Task to complete -
How many lines in the entries below contain the string "computer"? Reply with the number only.

Records provided -

§ §

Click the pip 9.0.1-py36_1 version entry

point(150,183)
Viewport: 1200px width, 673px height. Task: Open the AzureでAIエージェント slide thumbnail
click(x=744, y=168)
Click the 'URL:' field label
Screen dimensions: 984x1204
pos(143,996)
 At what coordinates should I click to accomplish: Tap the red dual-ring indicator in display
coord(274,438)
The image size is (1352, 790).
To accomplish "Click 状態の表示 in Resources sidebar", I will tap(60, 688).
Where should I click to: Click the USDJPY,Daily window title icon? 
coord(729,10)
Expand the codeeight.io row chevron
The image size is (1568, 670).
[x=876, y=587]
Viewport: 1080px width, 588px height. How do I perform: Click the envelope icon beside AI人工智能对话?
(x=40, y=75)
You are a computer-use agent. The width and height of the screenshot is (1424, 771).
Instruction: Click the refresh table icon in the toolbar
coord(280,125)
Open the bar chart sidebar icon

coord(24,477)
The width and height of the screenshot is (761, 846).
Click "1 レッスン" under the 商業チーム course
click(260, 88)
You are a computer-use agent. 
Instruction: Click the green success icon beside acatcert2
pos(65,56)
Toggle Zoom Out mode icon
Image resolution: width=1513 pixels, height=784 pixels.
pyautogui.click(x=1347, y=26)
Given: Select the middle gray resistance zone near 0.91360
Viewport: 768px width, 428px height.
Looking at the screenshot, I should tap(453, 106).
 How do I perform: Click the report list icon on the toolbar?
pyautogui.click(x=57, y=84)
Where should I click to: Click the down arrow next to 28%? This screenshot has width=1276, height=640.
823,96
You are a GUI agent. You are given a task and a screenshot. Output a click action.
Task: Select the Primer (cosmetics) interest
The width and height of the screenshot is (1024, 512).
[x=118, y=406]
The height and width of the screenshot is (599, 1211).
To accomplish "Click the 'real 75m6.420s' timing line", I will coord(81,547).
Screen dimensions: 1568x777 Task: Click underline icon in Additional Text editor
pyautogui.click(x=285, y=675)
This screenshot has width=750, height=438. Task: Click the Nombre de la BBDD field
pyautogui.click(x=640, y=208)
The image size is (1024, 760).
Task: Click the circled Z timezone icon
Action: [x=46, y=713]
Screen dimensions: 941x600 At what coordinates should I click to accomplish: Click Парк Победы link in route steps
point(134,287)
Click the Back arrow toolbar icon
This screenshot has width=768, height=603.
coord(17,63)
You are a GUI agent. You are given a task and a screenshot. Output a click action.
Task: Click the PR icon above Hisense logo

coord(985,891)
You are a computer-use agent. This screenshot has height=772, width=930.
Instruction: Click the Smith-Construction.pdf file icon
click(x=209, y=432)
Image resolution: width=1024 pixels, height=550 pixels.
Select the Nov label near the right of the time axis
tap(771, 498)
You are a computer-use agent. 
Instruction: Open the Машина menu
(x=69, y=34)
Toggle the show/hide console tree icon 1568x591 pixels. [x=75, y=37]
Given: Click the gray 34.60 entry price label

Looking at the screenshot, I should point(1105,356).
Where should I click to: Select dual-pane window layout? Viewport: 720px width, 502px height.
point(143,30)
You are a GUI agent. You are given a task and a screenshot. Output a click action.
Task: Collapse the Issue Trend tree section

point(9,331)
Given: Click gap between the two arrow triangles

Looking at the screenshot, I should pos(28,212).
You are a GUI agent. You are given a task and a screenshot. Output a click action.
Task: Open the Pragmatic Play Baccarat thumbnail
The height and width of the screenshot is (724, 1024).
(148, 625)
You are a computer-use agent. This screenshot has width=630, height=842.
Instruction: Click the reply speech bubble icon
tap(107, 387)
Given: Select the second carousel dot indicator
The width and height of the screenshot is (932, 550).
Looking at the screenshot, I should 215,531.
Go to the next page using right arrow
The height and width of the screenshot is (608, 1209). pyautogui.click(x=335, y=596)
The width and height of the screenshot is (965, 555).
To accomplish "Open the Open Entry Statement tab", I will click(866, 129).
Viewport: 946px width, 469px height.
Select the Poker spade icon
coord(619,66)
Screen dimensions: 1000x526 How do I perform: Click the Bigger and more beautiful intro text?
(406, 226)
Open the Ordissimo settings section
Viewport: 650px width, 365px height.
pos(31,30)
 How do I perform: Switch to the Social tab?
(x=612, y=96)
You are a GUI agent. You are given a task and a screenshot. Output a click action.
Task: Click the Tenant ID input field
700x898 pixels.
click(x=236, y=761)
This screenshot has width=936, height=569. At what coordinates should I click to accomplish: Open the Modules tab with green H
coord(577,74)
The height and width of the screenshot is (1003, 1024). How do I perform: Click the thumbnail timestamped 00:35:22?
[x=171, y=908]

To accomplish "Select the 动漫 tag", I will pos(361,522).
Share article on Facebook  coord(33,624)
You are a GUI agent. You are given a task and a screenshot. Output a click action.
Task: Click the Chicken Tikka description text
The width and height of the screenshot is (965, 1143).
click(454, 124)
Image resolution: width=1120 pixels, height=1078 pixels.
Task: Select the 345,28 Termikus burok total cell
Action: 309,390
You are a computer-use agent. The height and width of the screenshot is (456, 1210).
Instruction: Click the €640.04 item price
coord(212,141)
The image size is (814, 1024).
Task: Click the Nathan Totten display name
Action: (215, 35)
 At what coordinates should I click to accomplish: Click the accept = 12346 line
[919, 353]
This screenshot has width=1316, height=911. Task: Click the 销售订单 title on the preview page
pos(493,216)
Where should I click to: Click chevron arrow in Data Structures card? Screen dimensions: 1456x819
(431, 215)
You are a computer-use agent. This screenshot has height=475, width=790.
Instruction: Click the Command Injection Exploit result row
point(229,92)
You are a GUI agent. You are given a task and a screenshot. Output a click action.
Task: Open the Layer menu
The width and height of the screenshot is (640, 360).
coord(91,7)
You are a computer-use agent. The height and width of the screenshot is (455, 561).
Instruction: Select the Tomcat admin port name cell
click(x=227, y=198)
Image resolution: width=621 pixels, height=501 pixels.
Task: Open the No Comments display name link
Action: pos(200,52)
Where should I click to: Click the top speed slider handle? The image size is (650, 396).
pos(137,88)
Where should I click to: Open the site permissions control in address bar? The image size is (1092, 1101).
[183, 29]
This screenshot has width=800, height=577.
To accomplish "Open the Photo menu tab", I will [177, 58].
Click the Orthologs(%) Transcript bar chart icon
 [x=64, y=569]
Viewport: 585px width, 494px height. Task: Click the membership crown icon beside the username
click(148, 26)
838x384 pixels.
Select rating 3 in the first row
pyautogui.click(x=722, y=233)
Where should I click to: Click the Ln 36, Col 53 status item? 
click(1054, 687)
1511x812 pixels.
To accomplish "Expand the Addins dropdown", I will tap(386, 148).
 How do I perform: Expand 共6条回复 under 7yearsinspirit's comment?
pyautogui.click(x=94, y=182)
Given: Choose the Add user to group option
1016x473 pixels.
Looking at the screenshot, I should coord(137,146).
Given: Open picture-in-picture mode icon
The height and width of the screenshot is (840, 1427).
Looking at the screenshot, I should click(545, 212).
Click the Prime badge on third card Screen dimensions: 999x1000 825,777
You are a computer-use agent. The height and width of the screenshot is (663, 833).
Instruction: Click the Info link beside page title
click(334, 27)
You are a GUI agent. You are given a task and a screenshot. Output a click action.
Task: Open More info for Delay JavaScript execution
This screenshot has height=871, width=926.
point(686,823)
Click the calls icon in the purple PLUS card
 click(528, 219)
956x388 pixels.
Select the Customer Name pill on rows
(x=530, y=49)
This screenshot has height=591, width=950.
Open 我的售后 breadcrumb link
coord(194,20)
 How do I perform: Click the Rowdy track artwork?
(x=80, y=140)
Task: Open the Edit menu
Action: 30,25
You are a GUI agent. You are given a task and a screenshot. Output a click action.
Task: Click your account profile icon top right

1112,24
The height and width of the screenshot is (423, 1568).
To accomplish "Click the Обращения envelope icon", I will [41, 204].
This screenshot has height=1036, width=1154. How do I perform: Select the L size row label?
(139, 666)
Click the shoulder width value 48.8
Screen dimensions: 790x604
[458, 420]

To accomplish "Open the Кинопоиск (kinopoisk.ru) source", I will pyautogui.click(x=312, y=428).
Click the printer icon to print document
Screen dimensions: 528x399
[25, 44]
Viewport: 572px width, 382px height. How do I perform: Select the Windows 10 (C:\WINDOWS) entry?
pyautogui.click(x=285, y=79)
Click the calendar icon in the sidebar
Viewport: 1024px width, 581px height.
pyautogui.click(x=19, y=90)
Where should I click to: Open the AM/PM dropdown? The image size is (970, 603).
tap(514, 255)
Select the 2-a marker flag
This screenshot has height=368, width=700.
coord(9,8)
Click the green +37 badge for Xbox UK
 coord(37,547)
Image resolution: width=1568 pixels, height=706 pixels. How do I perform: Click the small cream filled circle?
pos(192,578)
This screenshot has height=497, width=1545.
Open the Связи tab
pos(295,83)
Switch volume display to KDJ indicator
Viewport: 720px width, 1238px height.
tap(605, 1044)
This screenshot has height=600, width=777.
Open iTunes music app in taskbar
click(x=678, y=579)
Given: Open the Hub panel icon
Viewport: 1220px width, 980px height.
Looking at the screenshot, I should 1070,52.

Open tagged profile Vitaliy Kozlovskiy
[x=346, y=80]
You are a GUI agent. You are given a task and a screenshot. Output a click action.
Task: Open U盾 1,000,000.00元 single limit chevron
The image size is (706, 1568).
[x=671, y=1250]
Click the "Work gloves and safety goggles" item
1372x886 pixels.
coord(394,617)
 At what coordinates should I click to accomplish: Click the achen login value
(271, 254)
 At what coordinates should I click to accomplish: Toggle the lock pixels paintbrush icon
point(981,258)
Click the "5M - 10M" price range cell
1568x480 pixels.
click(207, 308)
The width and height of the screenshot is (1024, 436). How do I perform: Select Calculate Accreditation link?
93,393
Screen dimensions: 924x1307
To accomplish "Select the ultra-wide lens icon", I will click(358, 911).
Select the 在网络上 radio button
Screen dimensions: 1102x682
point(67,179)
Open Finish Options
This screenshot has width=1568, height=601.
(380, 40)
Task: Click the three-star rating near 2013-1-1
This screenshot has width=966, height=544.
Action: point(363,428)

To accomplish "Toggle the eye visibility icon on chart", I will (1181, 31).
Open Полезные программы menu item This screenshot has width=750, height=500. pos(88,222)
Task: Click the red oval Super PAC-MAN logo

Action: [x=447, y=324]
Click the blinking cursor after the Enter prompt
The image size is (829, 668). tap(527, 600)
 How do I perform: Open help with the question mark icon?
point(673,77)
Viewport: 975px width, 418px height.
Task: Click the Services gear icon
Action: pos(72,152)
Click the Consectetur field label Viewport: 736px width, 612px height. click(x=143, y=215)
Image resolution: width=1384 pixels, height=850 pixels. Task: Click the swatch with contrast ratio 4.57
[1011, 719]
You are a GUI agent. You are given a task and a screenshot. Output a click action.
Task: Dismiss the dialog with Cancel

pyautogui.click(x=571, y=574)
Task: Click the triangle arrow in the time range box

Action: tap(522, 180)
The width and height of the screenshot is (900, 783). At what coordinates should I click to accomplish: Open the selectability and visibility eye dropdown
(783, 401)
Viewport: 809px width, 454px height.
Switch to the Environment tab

§ §

Output below -
9